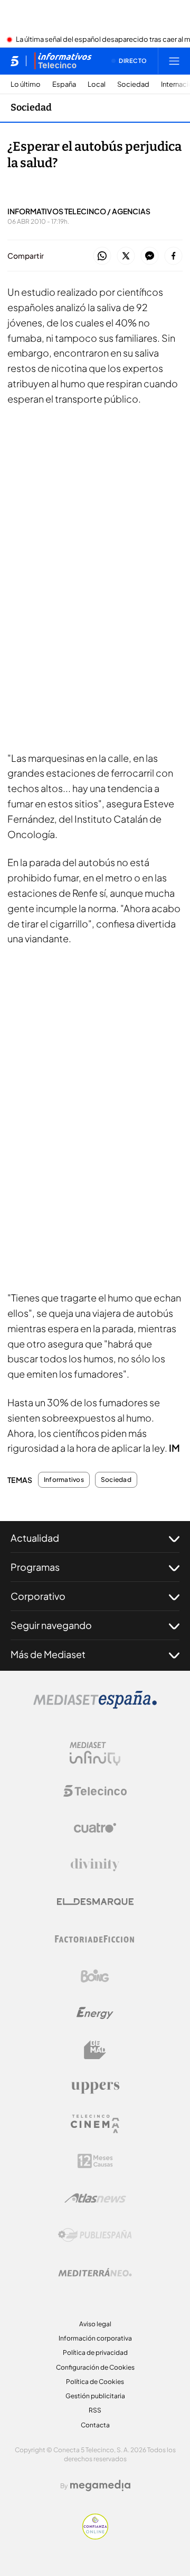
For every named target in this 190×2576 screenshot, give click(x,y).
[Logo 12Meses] (95, 2161)
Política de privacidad (95, 2352)
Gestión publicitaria (95, 2396)
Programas (35, 1567)
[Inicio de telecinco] (14, 61)
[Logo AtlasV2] (95, 2198)
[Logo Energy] (95, 2013)
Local (97, 84)
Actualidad (35, 1538)
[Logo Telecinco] (95, 1791)
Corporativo (38, 1596)
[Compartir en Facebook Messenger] (149, 256)
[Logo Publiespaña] (95, 2235)
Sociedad (133, 84)
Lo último (26, 84)
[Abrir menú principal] (174, 61)
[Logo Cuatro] (95, 1828)
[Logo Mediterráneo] (95, 2272)
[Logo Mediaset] (95, 1706)
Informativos (64, 1480)
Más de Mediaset (48, 1654)
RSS (95, 2410)
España (64, 84)
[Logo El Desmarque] (95, 1901)
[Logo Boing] (95, 1976)
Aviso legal (95, 2324)
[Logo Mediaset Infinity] (95, 1754)
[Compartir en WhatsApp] (102, 256)
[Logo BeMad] (95, 2050)
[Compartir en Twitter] (126, 256)
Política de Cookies (95, 2382)
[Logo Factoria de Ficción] (95, 1939)
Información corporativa (95, 2338)
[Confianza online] (95, 2536)
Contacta (95, 2425)
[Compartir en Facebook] (173, 256)
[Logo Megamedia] (100, 2485)
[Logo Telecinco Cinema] (95, 2124)
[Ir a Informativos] (63, 61)
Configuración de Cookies (95, 2367)
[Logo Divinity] (95, 1865)
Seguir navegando (51, 1625)
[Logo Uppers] (95, 2087)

*REQUIRED WORK:* Once the line with "Aviso legal (95, 2324)" is found, write out that line and every one after it through the last line of the records, exactly and with nothing else.

*TASK OUTPUT:*
Aviso legal (95, 2324)
[Logo Mediaset Infinity] (95, 1754)
[Compartir en WhatsApp] (102, 256)
[Logo BeMad] (95, 2050)
[Compartir en Twitter] (126, 256)
Política de Cookies (95, 2382)
[Logo Factoria de Ficción] (95, 1939)
Información corporativa (95, 2338)
[Confianza online] (95, 2536)
Contacta (95, 2425)
[Compartir en Facebook] (173, 256)
[Logo Megamedia] (100, 2485)
[Logo Telecinco Cinema] (95, 2124)
[Ir a Informativos] (63, 61)
Configuración de Cookies (95, 2367)
[Logo Divinity] (95, 1865)
Seguir navegando (51, 1625)
[Logo Uppers] (95, 2087)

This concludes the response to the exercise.